1) If you want a Noether theorem for information, there is no such thing.
Trying to obtain it from a symmetry law, by Noether's theorem can't work, simply because information is not a quantity that can be obtained for instance by the derivative of the Lagrangian with respect to some variable. Information is not scalar, vector, tensor, spinor etc.
2) Another way to obtain conservation laws can be found in quantum mechanics. The observables that commute with the Hamiltonian are conserved. Again, you don't have an observable, in the sense of quantum mechanic, for information.
Trying to obtain conservation of information from commutation with Hamiltonian can't work, because there is no observable (hermitian operator on the Hilbert space) associated to information. Information is not the eigenvalue of such an operator.
3) The only way, which also is the simplest and the most direct, is the following: to have information conservation, when you reverse the evolution laws, you have to obtain evolution laws that are deterministic. This ensures conservation of information, in fact, they are equivalent. In particular, most classical laws are deterministic and reversible. Also, in quantum mechanics, unitary evolution is reversible, giving you the conservation of information.

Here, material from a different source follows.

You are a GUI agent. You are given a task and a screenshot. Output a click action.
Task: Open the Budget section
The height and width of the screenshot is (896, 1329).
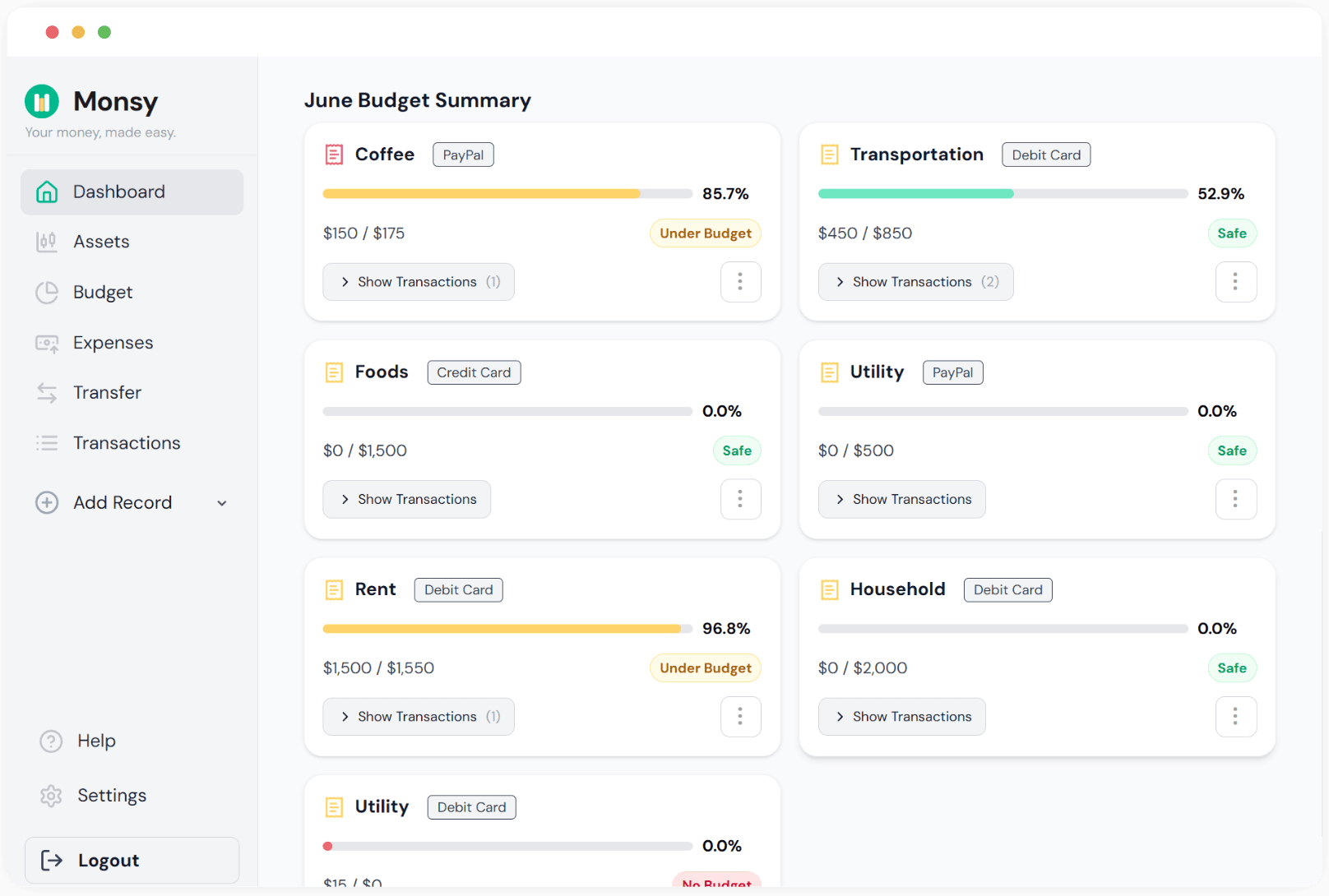tap(47, 292)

I don't say that the evolution laws have to be deterministic, or that they have to be invariant to time reversal. Just that, when you apply time reversal, the evolution equations you obtain (which are allowed to be different than the original ones) are deterministic. Simplest way to think about this is by using dynamical systems. Trajectories in phase space are not allowed to merge, because if they merge, the information about what trajectory was before merging is lost. They are allowed to branch, because you can still go back and see what any previous state was. Branching breaks determinism, but not preservation of information. Old information is preserved at branching, but, as WetSavannaAnimal mentioned, new information is added. Therefore, if we want strict conservation, we should forbid both merging and branching, and in this case determinism is required.